It’s probably too late to put the champagne back in the bottle.
Some six months after biotech giant Illumina gained regulatory approval for its $7 billion acquisition of cancer-screening company Grail, the Federal Trade Commission is stepping in to overturn the decision and putting the kibosh on the entire deal.
Illumina and Grail are the Rachel and Ross of the biotech world, running a years-long on-again, off-again relationship. Grail began its life as a subsidiary of the gene-sequencing machine manufacturer, but was spun off in 2017 with the parent-company retaining 20% ownership. Its early-cancer detection tests quickly took off, and Grail promptly raised over $1 billion in a fundraising round backed by high-profile names like Bill Gates, Jeff Bezos, and Google Ventures. By September 2020, Illumina decided it wanted to bring Grail and its industry-leading technology back into the family home, and, after a dust-up with the FTC, an administrative law judge last September rejected the anticompetitive allegations and ruled Illumina could move forward with the reunion.
But the FTC quickly appealed the decision, and now Illumina may need to find a cure for whiplash. On Monday, the agency unanimously voted 4-0 to reverse the ruling and ordered Illumina to unwind the acquisition:
- Of chief concern for the FTC is that Grail’s multi-cancer detection blood tests are processed in gene-sequencing machines — the ones Illumina dominates. A merged company could therefore unfairly control the market and raise prices for consumers and competitors alike.
- “This is extremely concerning given the importance of swiftly developing effective and affordable tools to detect cancer early,” the FTC said in a statement accompanying the ruling.
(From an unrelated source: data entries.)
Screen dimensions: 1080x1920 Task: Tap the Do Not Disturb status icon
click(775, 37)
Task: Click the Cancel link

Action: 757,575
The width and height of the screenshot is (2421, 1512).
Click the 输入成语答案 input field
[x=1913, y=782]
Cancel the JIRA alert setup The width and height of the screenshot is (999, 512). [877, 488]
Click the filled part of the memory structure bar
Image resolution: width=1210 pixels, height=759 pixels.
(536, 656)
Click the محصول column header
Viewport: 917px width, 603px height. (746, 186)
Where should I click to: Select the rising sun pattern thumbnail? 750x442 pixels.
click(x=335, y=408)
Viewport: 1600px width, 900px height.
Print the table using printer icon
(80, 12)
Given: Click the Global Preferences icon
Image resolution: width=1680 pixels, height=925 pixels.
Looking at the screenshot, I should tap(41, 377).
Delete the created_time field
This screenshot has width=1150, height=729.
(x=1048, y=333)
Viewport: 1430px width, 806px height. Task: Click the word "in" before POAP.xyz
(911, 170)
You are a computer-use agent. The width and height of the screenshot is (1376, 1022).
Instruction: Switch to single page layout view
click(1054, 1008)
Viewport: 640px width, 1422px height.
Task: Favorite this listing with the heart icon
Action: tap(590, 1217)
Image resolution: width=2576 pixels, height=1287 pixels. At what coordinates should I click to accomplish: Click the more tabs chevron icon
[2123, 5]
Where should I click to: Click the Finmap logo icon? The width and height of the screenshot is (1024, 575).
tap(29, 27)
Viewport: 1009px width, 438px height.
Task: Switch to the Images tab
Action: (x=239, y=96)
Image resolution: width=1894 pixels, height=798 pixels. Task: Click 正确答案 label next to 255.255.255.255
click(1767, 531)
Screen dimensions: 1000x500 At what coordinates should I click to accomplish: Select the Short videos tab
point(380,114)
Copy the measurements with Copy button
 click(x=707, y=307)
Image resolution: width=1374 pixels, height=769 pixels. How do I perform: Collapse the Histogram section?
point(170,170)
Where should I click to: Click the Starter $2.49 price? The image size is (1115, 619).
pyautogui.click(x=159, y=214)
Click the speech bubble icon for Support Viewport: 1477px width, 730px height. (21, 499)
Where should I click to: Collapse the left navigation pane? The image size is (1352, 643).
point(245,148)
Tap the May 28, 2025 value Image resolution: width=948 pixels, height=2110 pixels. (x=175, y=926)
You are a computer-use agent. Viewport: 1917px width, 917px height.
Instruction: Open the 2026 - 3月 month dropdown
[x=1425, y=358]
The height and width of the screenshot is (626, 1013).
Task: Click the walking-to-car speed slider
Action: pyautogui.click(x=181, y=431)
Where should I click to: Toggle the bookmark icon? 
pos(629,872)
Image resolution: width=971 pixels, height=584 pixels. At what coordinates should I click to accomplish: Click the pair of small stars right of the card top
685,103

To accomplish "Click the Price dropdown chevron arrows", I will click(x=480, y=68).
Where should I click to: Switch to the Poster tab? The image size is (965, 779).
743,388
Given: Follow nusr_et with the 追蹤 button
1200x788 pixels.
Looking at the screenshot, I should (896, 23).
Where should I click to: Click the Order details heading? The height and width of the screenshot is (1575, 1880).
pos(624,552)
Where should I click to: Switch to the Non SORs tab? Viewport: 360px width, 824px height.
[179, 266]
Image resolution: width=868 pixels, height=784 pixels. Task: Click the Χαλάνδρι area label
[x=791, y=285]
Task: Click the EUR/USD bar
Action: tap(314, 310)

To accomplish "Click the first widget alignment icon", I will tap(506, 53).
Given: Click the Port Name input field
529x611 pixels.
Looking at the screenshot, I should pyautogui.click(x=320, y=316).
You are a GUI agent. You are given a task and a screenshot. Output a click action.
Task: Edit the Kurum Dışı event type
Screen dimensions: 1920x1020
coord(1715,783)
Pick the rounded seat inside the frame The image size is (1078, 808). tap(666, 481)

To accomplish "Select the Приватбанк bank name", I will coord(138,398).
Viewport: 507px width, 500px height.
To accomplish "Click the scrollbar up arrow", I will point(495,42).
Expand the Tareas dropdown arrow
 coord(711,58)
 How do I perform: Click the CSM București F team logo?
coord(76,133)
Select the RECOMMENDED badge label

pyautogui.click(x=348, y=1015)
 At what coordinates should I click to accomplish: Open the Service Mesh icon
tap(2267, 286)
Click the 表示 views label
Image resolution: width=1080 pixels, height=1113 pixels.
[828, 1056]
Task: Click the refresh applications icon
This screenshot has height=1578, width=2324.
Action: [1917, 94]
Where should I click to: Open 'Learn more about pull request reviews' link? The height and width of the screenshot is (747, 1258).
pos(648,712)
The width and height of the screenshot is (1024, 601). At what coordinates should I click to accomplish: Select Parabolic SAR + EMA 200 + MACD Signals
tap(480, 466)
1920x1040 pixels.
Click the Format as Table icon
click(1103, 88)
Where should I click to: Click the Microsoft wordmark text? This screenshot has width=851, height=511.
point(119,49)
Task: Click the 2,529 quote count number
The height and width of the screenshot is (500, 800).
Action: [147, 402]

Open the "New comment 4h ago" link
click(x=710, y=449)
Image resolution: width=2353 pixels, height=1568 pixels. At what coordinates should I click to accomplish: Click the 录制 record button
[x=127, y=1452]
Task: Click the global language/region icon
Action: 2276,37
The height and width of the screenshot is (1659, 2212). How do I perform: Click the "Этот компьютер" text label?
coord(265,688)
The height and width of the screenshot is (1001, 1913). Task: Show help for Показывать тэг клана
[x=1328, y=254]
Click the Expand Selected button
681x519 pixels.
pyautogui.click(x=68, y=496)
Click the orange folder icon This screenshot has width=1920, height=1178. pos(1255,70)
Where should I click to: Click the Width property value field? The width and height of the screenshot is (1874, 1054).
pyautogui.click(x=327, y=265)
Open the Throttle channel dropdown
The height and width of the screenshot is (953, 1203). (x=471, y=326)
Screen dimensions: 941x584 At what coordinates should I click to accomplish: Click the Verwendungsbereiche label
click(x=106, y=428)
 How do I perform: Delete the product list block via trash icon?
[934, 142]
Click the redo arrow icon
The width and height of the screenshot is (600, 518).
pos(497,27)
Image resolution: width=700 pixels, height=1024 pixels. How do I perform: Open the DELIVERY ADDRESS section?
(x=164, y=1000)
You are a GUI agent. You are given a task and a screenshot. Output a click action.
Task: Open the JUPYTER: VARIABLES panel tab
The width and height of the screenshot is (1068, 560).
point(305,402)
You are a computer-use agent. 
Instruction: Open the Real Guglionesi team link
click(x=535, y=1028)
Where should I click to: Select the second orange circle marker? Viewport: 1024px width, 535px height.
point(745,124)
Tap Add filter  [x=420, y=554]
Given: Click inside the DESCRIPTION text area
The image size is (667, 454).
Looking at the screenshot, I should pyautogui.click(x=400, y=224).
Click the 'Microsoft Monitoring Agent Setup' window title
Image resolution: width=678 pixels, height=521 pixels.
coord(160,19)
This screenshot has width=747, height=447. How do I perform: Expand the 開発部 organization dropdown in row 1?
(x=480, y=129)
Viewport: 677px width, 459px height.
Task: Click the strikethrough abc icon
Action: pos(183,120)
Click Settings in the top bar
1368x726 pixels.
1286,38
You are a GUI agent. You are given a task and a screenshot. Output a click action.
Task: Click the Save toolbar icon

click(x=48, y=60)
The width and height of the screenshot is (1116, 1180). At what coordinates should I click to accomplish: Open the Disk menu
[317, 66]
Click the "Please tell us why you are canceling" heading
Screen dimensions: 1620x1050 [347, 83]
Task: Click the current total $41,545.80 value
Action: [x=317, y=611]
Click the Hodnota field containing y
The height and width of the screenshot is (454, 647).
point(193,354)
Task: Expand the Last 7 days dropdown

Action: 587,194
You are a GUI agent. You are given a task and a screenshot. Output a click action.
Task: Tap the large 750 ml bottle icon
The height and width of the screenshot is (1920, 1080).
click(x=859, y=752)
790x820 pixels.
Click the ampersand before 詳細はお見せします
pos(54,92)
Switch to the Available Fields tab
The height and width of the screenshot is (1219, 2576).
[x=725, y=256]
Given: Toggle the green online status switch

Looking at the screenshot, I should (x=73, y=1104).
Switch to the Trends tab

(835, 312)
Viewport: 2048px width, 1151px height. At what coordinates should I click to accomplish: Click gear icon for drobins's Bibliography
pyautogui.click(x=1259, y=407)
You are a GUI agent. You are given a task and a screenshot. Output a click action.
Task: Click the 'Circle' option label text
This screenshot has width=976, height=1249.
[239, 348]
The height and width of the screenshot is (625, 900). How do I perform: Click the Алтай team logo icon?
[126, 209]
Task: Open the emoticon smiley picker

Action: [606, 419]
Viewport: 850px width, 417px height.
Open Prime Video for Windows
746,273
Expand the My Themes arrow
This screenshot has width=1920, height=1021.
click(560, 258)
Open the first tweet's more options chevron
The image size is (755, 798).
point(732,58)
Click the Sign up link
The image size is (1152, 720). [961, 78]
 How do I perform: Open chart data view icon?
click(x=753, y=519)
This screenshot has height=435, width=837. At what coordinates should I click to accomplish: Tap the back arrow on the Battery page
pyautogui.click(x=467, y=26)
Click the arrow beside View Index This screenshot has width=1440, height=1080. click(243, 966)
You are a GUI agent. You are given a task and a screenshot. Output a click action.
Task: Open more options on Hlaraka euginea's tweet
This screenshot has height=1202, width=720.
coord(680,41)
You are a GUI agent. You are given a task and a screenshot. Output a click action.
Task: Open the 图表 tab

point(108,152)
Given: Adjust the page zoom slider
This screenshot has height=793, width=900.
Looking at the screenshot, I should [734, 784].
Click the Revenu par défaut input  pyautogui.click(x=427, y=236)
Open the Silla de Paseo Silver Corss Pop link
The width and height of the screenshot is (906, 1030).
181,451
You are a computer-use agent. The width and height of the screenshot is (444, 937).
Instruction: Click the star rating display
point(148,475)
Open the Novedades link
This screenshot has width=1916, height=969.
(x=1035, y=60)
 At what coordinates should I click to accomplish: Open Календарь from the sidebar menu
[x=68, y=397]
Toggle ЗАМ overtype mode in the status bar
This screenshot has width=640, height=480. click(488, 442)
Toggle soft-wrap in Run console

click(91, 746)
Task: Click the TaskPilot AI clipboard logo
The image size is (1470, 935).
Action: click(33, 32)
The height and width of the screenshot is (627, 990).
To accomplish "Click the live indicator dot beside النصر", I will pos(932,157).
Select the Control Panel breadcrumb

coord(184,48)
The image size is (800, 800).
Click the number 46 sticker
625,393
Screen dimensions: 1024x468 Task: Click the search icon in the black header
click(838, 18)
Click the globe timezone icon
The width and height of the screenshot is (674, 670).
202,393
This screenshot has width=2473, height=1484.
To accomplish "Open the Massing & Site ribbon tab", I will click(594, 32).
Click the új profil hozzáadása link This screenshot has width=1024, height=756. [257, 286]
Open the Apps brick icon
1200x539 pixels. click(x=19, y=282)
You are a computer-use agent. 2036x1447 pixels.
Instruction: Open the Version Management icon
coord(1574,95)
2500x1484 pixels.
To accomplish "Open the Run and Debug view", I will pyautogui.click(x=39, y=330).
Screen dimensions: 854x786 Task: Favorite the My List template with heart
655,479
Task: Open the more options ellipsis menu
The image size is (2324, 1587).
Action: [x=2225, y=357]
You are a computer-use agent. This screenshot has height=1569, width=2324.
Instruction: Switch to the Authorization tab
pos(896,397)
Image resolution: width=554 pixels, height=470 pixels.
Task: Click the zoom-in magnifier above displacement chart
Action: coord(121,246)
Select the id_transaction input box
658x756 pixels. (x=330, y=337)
EU, Too: Illumina has already said it will appeal the FTC’s decision in federal court, and that bringing Grail back into its fold would “expand the availability, affordability and profitability” of its cancer-screening tests. But its problems won’t end there. Illumina is also facing heat in the EU, where the European Commission is expected to soon fine the company up to 10% of its annual profits — or nearly half a billion dollars — for closing its acquisition in August before regulators could complete their review of the deal, and is expected to issue a similar divestment decision in the coming weeks. Maybe they should’ve never spun out the company in the first place.